Group Abstract Group Abstract

Message Boards Message Boards

NetDecoder[ ] failed to decode NetEncoder["AudioSTFT"] output?

Posted 3 years ago
POSTED BY: John M.
6 Replies
Posted 3 years ago
POSTED BY: John M.

Sorry, you should try TransposeLayer[{2, 3, 1}] in the discriminator instead of TransposeLayer[{3, 2, 1}] (which is the same as TransposeLayer[1 <-> 3]).

And TransposeLayer[{3, 1, 2}] in the generator.
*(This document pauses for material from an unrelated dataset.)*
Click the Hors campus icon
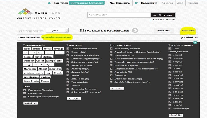 (x=136, y=3)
BTW, when I try to use your EXAMPLE2.nb, I don't understand how it can fit the dimensions. I have this error:

NetInitialize[discriminator][Audio[File["ExampleData/car.mp3"]]]
During evaluation of In[17]:= NetChain::invindata3: Data supplied to port "Input" could not be encoded; "Function" encoder did not produce an output that was a 256*256*2 array of real numbers.
Out[17]= $Failed

because indeed the NetEncoder is not producing arrays of size {256,256,2} (the first dimension varies depending on the length of the signal):

Dimensions[enc[Audio[File["ExampleData/car.mp3"]]]]
Out[18]= {2693,256,2}

Do you use audio signals (FileNames["*.wav", NotebookDirectory[]]) that have all a particular length?

Also, do you get why your "c" seems to be 2 while it's 1 in the paper?
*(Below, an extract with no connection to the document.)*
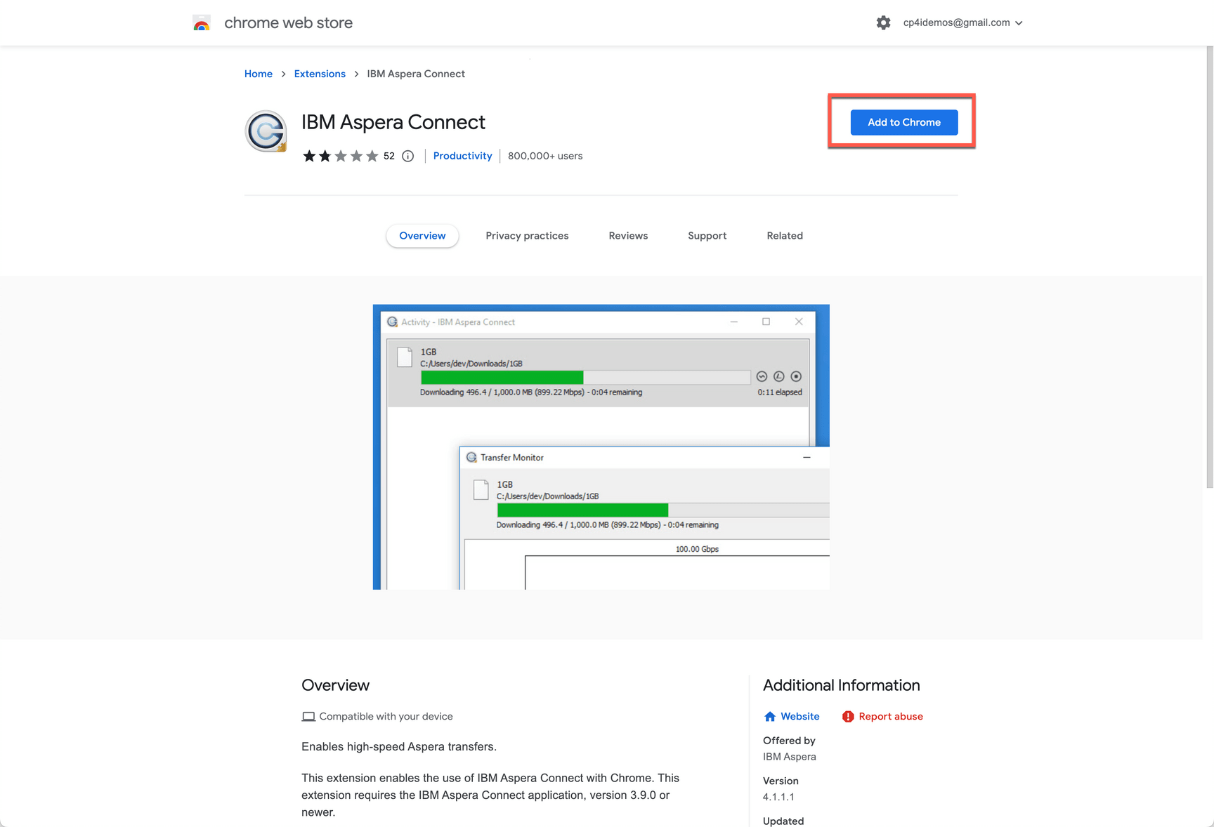Switch to the Reviews tab
This screenshot has width=1214, height=827.
[x=628, y=236]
Happy to see GANs with audio in the Wolfram Language :)

Quick guess: Can you try TransposeLayer[{3, 1, 2}] instead of TransposeLayer[{1 <-> 3}] and TransposeLayer[{3 <-> 1}]

Posted 3 years ago

For sure!, I wish there was more examples of how to use NetGANOperator[] online, & I was excited when it was implemented.
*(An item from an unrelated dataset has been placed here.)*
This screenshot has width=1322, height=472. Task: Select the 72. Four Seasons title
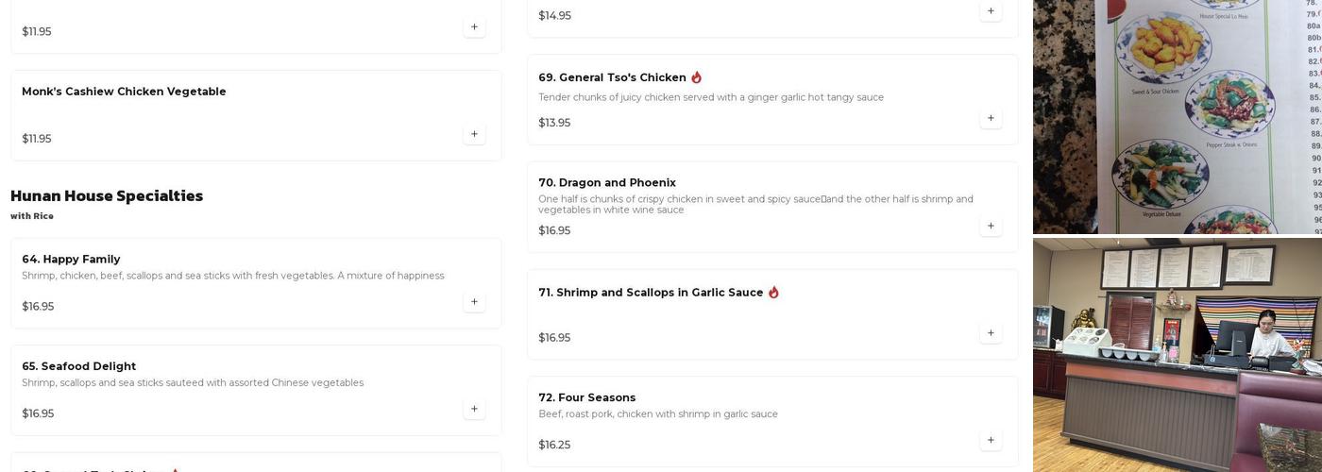(x=586, y=397)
I tried changing the TranspsoseLayers[] from {3 <-> 1} to {3, 1, 2} & it gave this error:

NetChain::valfail: Validation failed for ConvolutionLayer: kernel size 4*4 cannot exceed input size 1*128 plus padding size 2*2.

Then, I changed them to from {3 <-> 1} to {3, 2, 1} & I could evaluate the nets, but I still got bad from the generator results after training. I even tried adjusting my parameters:

kern = {4, 4};
chan = 128;
α = 0.2;

& restructuring the generator & discriminator more closely following the example :

discriminator =
 NetChain[
  {
   TransposeLayer[{3, 2, 1}, "Input" -> {256, 256, 2}],
   ConvolutionLayer[chan, kern, "Stride" -> 2, PaddingSize -> 1],
   ParametricRampLayer[{}, "Slope" -> \[Alpha]],
   ConvolutionLayer[chan*2, kern, "Stride" -> 2, PaddingSize -> 1],
   ParametricRampLayer[{}, "Slope" -> \[Alpha]],
   ConvolutionLayer[chan*4, kern, "Stride" -> 2, PaddingSize -> 1],
   ParametricRampLayer[{}, "Slope" -> \[Alpha]],
   ConvolutionLayer[chan*8, kern, "Stride" -> 2, PaddingSize -> 1],
   ParametricRampLayer[{}, "Slope" -> \[Alpha]],
   ConvolutionLayer[chan*16, kern, "Stride" -> 2, PaddingSize -> 1],
   ParametricRampLayer[{}, "Slope" -> \[Alpha]],
   ConvolutionLayer[chan*32, kern, "Stride" -> 2, PaddingSize -> 1],
   ParametricRampLayer[{}, "Slope" -> \[Alpha]],
   ReshapeLayer[{4*4*128*32, 1}],
   LinearLayer[{}]
   }, "Input" -> enc

  ]

.

generator =
NetChain[
{

LinearLayer[{4096*4*4 }],
ReshapeLayer[{4096, 4, 4}],
ElementwiseLayer["ReLU"],
DeconvolutionLayer[chan*32, kern, "Stride" -> 2, PaddingSize -> 1],
ElementwiseLayer["ReLU"],
DeconvolutionLayer[chan*16, kern, "Stride" -> 2, PaddingSize -> 1],
ElementwiseLayer["ReLU"],
DeconvolutionLayer[chan*8, kern, "Stride" -> 2, PaddingSize -> 1],
ElementwiseLayer["ReLU"],
DeconvolutionLayer[chan*4, kern, "Stride" -> 2, PaddingSize -> 1],
ElementwiseLayer["ReLU"],
DeconvolutionLayer[chan*2, kern, "Stride" -> 2, PaddingSize -> 1],
ElementwiseLayer["ReLU"],
DeconvolutionLayer[2, kern, "Stride" -> 2, PaddingSize -> 1],
ElementwiseLayer[Tanh],
TransposeLayer[{3, 2, 1}]
},
"Input" -> 100,
"Output" -> dec
]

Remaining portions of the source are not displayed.